* **TASK DIRECTIONS**: Go through the records below and show every line with the string "will".

* **RECORDS TO PROCESS**:
[Start of section]

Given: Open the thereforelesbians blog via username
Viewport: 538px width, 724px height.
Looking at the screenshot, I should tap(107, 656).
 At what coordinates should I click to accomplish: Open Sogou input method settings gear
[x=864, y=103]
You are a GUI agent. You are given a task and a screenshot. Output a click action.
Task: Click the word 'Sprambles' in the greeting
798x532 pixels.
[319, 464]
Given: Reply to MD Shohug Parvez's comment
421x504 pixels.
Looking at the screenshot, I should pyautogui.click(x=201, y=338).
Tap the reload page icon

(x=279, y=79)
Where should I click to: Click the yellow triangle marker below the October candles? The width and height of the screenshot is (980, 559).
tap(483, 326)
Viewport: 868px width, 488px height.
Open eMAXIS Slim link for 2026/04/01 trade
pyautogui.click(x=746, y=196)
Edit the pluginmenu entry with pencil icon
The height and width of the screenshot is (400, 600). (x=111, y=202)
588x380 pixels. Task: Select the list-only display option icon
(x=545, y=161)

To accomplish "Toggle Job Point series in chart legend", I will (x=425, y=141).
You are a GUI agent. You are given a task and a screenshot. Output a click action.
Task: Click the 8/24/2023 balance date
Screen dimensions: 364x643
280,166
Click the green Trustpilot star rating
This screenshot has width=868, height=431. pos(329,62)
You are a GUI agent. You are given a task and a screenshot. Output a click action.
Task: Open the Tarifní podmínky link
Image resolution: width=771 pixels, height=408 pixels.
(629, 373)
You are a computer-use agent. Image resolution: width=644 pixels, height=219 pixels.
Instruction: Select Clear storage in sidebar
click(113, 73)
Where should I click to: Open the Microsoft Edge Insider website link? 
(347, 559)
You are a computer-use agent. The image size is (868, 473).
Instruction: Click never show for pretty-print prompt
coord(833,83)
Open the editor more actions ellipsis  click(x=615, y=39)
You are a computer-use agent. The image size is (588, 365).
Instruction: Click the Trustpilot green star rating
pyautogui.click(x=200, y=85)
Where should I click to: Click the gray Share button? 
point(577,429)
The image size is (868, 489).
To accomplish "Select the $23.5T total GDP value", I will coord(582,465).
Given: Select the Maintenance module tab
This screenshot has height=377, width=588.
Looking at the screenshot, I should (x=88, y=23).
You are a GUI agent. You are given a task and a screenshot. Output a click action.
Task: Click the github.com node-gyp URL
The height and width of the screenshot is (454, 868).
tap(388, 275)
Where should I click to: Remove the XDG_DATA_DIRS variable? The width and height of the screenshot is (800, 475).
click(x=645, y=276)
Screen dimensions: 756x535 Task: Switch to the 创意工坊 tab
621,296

[End of section]

* **TASK OUTPUT**:
To accomplish "Toggle Job Point series in chart legend", I will (x=425, y=141).
To accomplish "Select the $23.5T total GDP value", I will coord(582,465).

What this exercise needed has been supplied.